Ask HN: Which hosting service provider for Windows hosting? - anujkk

What are some of the best shared/vps hosting solutions for windows platform. I'm looking for something similar to webfaction/linode but for windows/.net.
======
jaz
If you need to just host a .NET website, there's Azure Websites [0], which has
a free plan.

[0] <http://www.windowsazure.com/en-us/home/scenarios/web-sites/>

------
nreece
Have a few Hyper-V VPSs running with Ultima Systems
(<http://www.ultimasystems.net>) for a while.
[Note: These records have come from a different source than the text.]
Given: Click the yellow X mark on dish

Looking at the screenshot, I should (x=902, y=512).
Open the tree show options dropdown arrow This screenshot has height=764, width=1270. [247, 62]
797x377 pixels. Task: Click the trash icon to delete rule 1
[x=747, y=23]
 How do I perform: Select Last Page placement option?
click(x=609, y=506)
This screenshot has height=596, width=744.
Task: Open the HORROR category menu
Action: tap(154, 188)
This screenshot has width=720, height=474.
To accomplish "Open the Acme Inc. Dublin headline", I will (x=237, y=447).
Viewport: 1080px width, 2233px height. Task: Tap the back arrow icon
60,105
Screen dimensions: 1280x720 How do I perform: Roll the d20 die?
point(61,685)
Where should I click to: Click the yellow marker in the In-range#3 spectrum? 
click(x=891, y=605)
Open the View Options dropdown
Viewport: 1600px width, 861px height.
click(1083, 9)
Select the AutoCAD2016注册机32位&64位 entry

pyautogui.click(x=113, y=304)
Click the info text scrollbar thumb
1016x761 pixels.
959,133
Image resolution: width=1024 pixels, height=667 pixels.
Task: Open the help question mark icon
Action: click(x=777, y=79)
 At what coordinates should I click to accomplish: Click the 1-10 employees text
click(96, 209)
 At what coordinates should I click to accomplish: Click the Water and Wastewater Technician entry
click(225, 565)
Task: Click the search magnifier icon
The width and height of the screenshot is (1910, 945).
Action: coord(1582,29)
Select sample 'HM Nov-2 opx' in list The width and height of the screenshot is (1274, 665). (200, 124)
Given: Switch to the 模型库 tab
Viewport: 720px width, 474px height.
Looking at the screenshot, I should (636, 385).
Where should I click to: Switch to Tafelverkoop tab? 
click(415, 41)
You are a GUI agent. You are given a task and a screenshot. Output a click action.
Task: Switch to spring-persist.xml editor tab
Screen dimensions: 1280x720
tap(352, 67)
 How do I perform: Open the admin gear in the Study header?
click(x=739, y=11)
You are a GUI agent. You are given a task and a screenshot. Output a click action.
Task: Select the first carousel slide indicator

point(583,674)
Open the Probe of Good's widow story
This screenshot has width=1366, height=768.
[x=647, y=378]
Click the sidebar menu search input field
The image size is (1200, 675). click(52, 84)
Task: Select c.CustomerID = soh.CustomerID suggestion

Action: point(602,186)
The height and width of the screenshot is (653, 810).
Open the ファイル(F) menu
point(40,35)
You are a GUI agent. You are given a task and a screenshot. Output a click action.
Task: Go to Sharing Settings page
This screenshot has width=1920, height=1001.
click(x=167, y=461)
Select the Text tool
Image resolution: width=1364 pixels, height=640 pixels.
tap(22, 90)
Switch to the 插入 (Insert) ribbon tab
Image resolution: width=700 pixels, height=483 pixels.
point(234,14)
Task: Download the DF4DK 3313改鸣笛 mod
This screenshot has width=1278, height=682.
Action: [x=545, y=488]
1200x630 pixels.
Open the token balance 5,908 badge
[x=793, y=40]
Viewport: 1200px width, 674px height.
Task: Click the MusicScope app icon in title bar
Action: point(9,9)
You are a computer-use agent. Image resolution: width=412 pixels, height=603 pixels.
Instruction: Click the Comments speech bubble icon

Been great so far.

------
WayneDB
Here are some decent options:

\- <https://appharbor.com/>

\- <http://www.rackspace.com/cloud/public/servers/pricing/>

\- <http://aws.amazon.com/windows/>

\- <http://www.hostgator.com/windows-hosting>

AppHarbor is not a VPS, it's managed application hosting, so you don't get to
touch the server itself. However, I found it to be a breeze to work with. Very
easy to build an ASP.NET MVC app and quickly get it into production. They are
basically managing the EC2 hosts and sharing them among their customers.
HostGator is also not a VPS, it's shared application hosting.

I don't think there's anything as cheap as Webfaction.